### Task description:
Convert every line of the rows below into a JSON list of strings, one string per line, skipping any blank lines.
#### Dataset extract ####
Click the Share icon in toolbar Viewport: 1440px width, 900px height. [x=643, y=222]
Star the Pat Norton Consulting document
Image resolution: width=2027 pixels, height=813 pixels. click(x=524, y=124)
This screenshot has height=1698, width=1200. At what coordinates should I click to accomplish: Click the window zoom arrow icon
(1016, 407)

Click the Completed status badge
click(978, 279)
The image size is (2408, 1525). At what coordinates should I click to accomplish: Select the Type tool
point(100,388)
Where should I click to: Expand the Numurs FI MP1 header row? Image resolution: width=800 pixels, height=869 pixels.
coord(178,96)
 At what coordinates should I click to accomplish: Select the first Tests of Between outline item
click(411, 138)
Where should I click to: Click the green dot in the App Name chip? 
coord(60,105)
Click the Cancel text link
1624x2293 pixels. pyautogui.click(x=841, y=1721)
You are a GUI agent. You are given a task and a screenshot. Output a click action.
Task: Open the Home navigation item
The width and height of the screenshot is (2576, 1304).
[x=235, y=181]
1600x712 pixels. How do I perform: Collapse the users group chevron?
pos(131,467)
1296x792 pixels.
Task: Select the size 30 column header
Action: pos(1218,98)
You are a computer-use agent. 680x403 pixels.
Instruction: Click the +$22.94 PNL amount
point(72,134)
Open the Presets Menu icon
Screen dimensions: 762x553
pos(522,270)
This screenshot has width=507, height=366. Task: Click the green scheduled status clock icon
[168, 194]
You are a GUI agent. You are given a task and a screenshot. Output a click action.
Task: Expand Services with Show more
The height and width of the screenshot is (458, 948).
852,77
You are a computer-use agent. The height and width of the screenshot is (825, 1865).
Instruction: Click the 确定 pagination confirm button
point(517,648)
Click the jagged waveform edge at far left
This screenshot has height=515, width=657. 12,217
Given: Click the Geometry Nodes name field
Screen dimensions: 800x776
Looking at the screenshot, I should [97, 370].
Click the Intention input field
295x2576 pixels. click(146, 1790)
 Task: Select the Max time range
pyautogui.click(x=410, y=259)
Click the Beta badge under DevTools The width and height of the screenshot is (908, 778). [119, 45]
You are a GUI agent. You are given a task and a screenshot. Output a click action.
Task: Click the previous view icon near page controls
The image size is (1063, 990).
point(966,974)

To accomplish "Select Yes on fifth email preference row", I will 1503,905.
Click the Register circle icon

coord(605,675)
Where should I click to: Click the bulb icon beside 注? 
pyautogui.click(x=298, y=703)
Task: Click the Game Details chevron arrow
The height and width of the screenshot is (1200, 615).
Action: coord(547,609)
####
### Task solution:
[
  "Click the Share icon in toolbar Viewport: 1440px width, 900px height. [x=643, y=222]",
  "Star the Pat Norton Consulting document",
  "Image resolution: width=2027 pixels, height=813 pixels. click(x=524, y=124)",
  "This screenshot has height=1698, width=1200. At what coordinates should I click to accomplish: Click the window zoom arrow icon",
  "(1016, 407)",
  "Click the Completed status badge",
  "click(978, 279)",
  "The image size is (2408, 1525). At what coordinates should I click to accomplish: Select the Type tool",
  "point(100,388)",
  "Where should I click to: Expand the Numurs FI MP1 header row? Image resolution: width=800 pixels, height=869 pixels.",
  "coord(178,96)",
  " At what coordinates should I click to accomplish: Select the first Tests of Between outline item",
  "click(411, 138)",
  "Where should I click to: Click the green dot in the App Name chip? ",
  "coord(60,105)",
  "Click the Cancel text link",
  "1624x2293 pixels. pyautogui.click(x=841, y=1721)",
  "You are a GUI agent. You are given a task and a screenshot. Output a click action.",
  "Task: Open the Home navigation item",
  "The width and height of the screenshot is (2576, 1304).",
  "[x=235, y=181]",
  "1600x712 pixels. How do I perform: Collapse the users group chevron?",
  "pos(131,467)",
  "1296x792 pixels.",
  "Task: Select the size 30 column header",
  "Action: pos(1218,98)",
  "You are a computer-use agent. 680x403 pixels.",
  "Instruction: Click the +$22.94 PNL amount",
  "point(72,134)",
  "Open the Presets Menu icon",
  "Screen dimensions: 762x553",
  "pos(522,270)",
  "This screenshot has width=507, height=366. Task: Click the green scheduled status clock icon",
  "[168, 194]",
  "You are a GUI agent. You are given a task and a screenshot. Output a click action.",
  "Task: Expand Services with Show more",
  "The height and width of the screenshot is (458, 948).",
  "852,77",
  "You are a computer-use agent. The height and width of the screenshot is (825, 1865).",
  "Instruction: Click the 确定 pagination confirm button",
  "point(517,648)",
  "Click the jagged waveform edge at far left",
  "This screenshot has height=515, width=657. 12,217",
  "Given: Click the Geometry Nodes name field",
  "Screen dimensions: 800x776",
  "Looking at the screenshot, I should [97, 370].",
  "Click the Intention input field",
  "295x2576 pixels. click(146, 1790)",
  " Task: Select the Max time range",
  "pyautogui.click(x=410, y=259)",
  "Click the Beta badge under DevTools The width and height of the screenshot is (908, 778). [119, 45]",
  "You are a GUI agent. You are given a task and a screenshot. Output a click action.",
  "Task: Click the previous view icon near page controls",
  "The image size is (1063, 990).",
  "point(966,974)",
  "To accomplish \"Select Yes on fifth email preference row\", I will 1503,905.",
  "Click the Register circle icon",
  "coord(605,675)",
  "Where should I click to: Click the bulb icon beside 注? ",
  "pyautogui.click(x=298, y=703)",
  "Task: Click the Game Details chevron arrow",
  "The height and width of the screenshot is (1200, 615).",
  "Action: coord(547,609)"
]